▶ _指定任务 1_
根据民事程序选择权一文,这项权利实质上是什么问题?
▶ _指定任务 2_
将民事程序选择权一文中以“摘 要:民事程序选择权是当事人的一项权利”开头的段落改写为要点列表,保留主要事实。
▶ _指定任务 3_
请从民事程序选择权一文停止之处往下续写。

▶ _源文档_
◆ ◆ ◆ ◆ ◆

时间:2023-07-18 理论教育 版权反馈
【摘要】:适当扩大当事人民事程序选择权的范围,加强对民事程序选择权的制度保障,不仅是完善民事诉讼程序制度的重要内容,更是民事诉讼中当事人人权保障的内在要求。换言之,民事程序选择权扮演了在保障个人有权向法院主张其权利,并且在实质上使个人的权利获得确实有效的保证方面,国家立法

人权保障视角下的民事程序选择权与制度完善

胡 阳[1]

摘 要:民事程序选择权是当事人的一项权利,其实质上是国家如何配置公权力与私权利的问题,该制度的完善与否直接关系到一个国家的法制度对当事人人权保障的力度。适当扩大当事人民事程序选择权的范围,加强对民事程序选择权的制度保障,不仅是完善民事诉讼程序制度的重要内容,更是民事诉讼中当事人人权保障的内在要求。

◆ ◆ ◆ ◆ ◆

▶ _展示条目_
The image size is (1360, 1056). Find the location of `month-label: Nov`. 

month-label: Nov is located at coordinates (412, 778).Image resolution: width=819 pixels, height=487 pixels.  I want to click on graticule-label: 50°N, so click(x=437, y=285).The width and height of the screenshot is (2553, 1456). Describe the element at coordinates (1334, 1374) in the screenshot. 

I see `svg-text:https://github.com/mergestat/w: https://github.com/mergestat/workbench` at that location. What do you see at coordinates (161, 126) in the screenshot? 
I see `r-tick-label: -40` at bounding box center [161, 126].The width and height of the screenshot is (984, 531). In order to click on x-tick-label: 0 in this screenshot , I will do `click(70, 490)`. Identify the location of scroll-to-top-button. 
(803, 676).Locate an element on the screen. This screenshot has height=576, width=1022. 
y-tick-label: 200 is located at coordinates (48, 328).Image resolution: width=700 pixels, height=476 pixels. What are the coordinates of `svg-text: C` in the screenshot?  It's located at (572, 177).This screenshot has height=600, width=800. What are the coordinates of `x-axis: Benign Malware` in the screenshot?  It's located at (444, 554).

◆ ◆ ◆ ◆ ◆

▶ _输出结果 1_
国家如何配置公权力与私权利的问题。

▶ _输出结果 2_
- 民事程序选择权是当事人的一项权利。
- 其实质是国家如何配置公权力与私权利的问题。
- 该制度是否完善,直接关系到国家法制度对当事人人权保障的力度。
- 适当扩大该权利的范围、加强制度保障,是完善民事诉讼程序制度的重要内容。
- 这也是民事诉讼中当事人人权保障的内在要求。

▶ _输出结果 3_
关键词:民事程序;选择权;人权保障

民事程序选择权是从处分权分离出来的一项权利,它赋予当事人自由考量发现真实与促进程序进行、平衡追求实体利益与程序利益以及程序内利益与程序外利益的机会,从而使得当事人得以自由选择于己最为有利的程序以及程序事项,达成自己解决纠纷维护权益的目的。它导源于宪法人权保障原则,其隐含的人权和自由理念恰恰与近年来限制公权力以维护私权的热潮契合。民事程序选择权的行使在抑制审判权的滥用、维护程序正义、实现程序自由、保障人权等方面,都起着举足轻重的作用。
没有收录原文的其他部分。